## Begin

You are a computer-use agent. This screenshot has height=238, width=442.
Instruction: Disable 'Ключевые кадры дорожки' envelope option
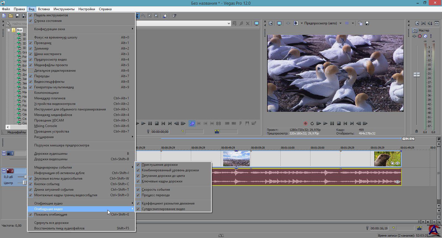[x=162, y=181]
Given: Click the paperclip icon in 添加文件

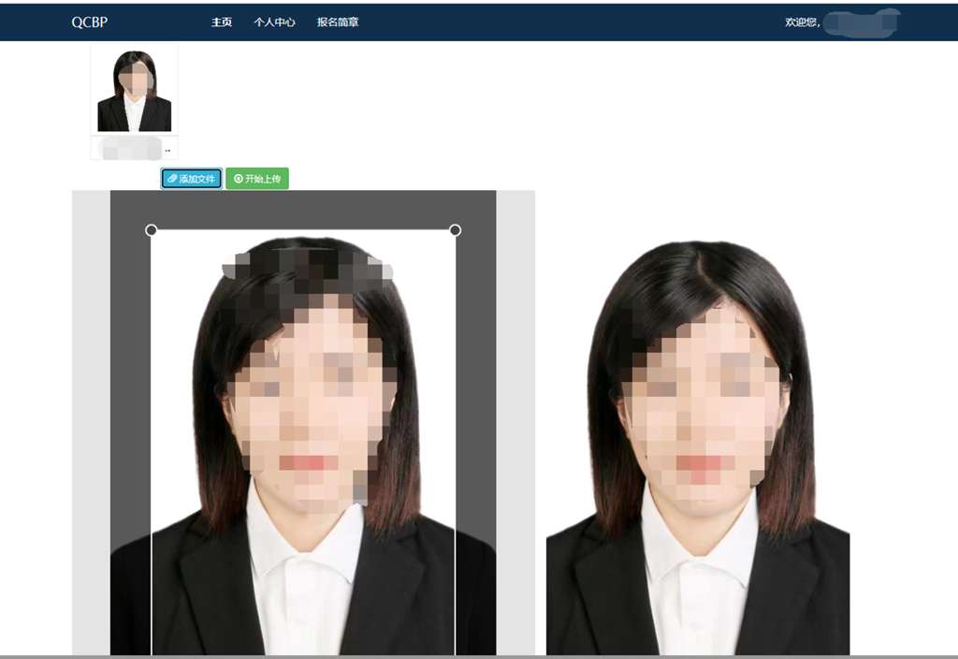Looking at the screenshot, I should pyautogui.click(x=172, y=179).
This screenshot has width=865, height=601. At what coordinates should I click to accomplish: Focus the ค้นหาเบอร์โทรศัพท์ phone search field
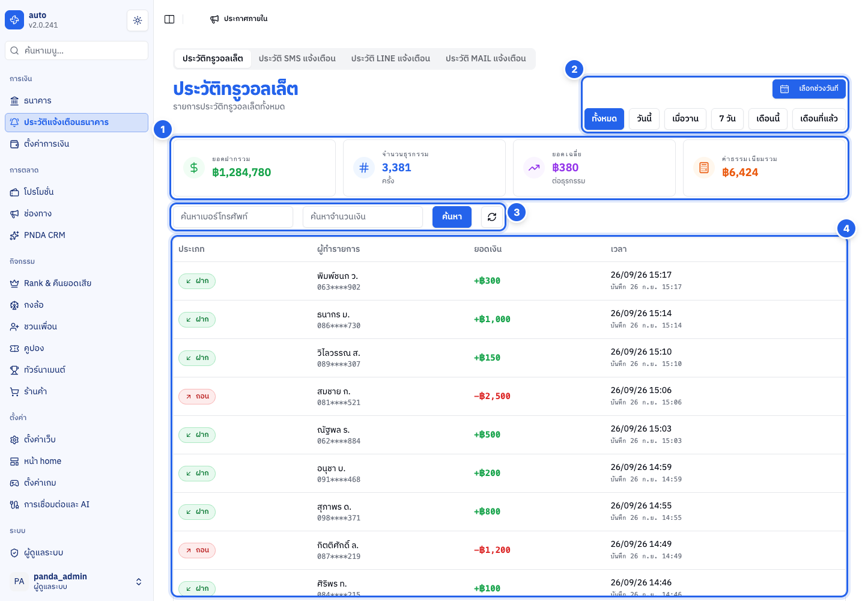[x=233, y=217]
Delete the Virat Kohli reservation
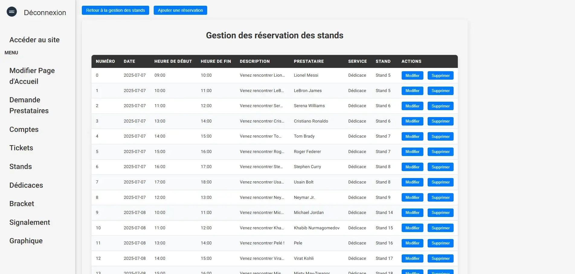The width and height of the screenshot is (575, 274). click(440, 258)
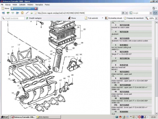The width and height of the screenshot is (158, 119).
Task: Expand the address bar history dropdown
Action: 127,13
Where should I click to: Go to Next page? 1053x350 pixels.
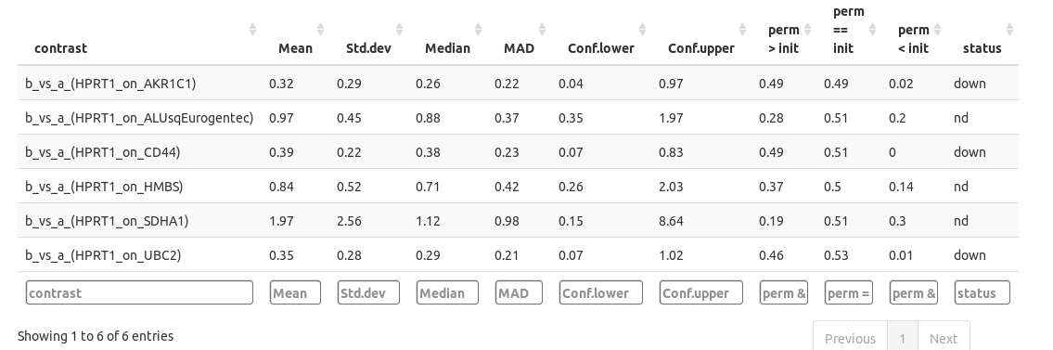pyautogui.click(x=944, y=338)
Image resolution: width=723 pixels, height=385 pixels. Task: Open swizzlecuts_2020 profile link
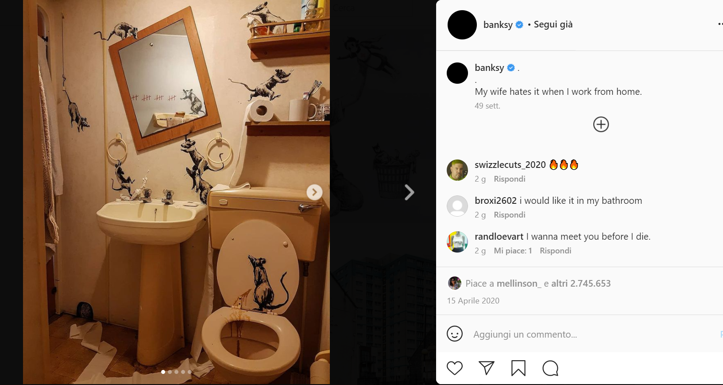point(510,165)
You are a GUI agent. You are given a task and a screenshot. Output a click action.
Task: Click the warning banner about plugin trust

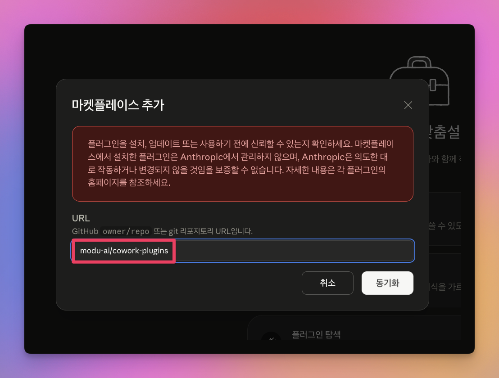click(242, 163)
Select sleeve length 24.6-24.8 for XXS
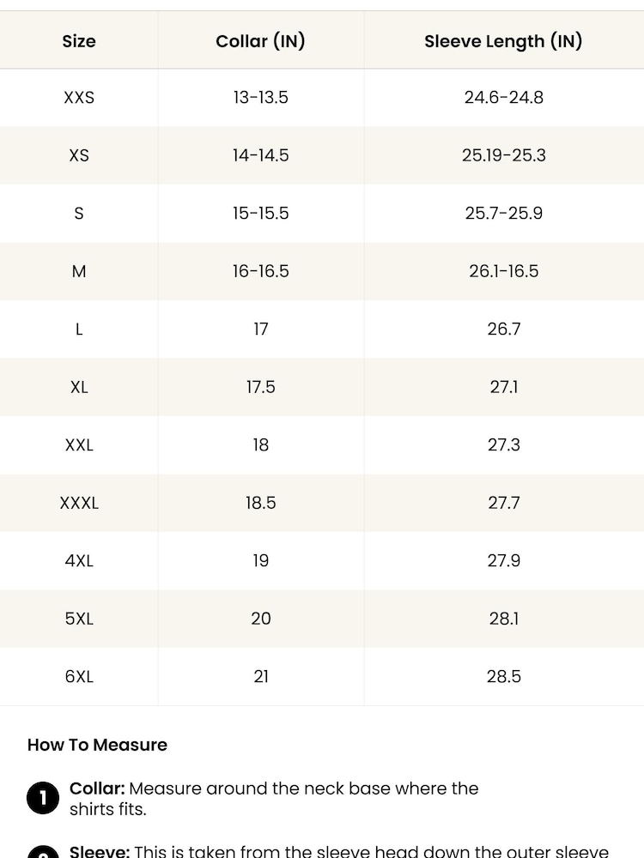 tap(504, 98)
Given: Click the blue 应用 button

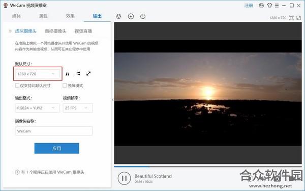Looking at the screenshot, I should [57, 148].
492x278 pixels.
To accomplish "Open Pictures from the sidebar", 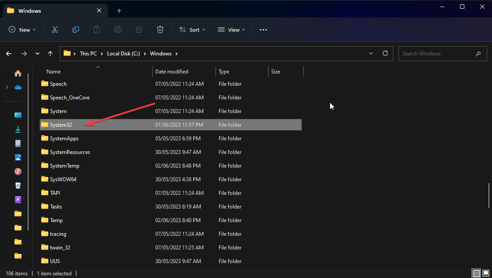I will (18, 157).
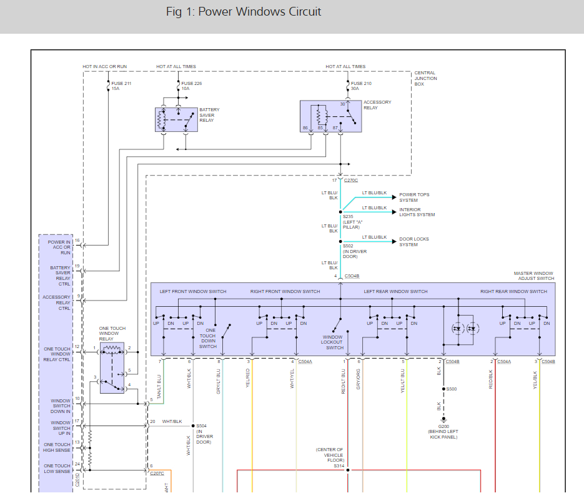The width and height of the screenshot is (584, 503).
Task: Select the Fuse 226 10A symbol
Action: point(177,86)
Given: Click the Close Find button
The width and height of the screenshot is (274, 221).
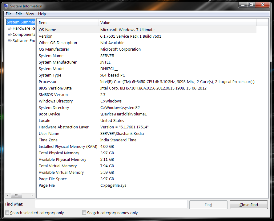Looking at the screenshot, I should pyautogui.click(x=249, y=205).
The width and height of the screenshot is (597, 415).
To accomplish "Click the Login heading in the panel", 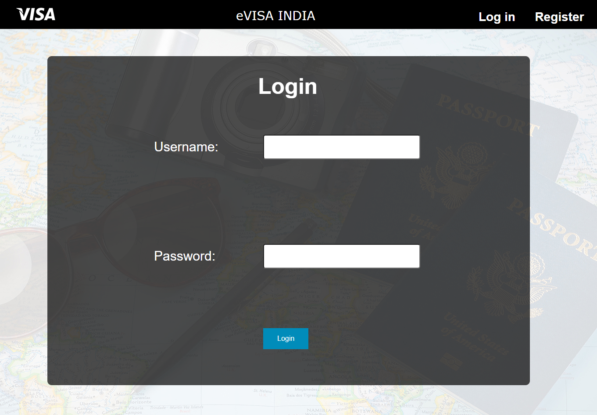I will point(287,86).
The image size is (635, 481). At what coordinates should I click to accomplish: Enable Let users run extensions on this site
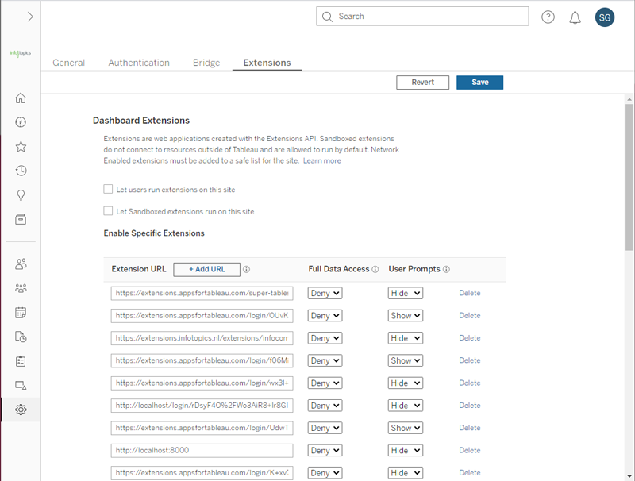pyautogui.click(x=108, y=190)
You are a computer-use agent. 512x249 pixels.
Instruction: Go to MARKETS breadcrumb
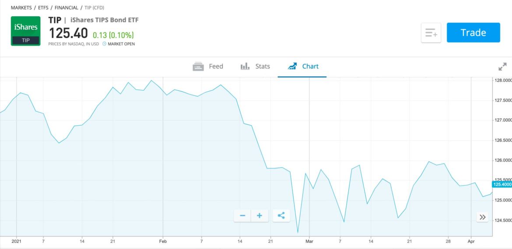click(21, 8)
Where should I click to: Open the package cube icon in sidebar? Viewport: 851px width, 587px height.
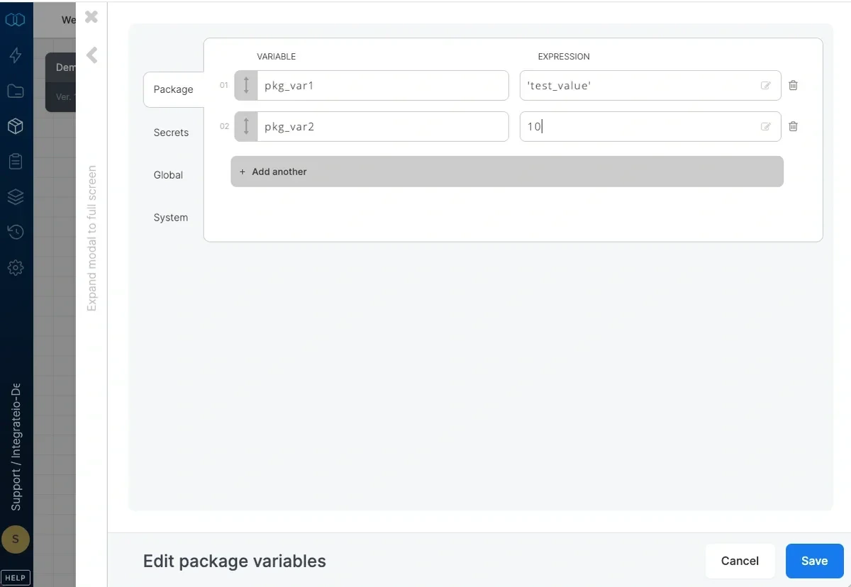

## End

### REQUIREMENTS
Can you give the data again from the line containing "The image size" through the end, with "Viewport" switched to "Window" and everything else unchanged? Leave the pictures out.

### TASK RESULT
The image size is (635, 481). At what coordinates should I click to accomplish: Enable Let users run extensions on this site
pyautogui.click(x=108, y=190)
You are a computer-use agent. 512x249 pixels.
Instruction: Go to MARKETS breadcrumb
click(21, 8)
Where should I click to: Open the package cube icon in sidebar? Window: 851px width, 587px height.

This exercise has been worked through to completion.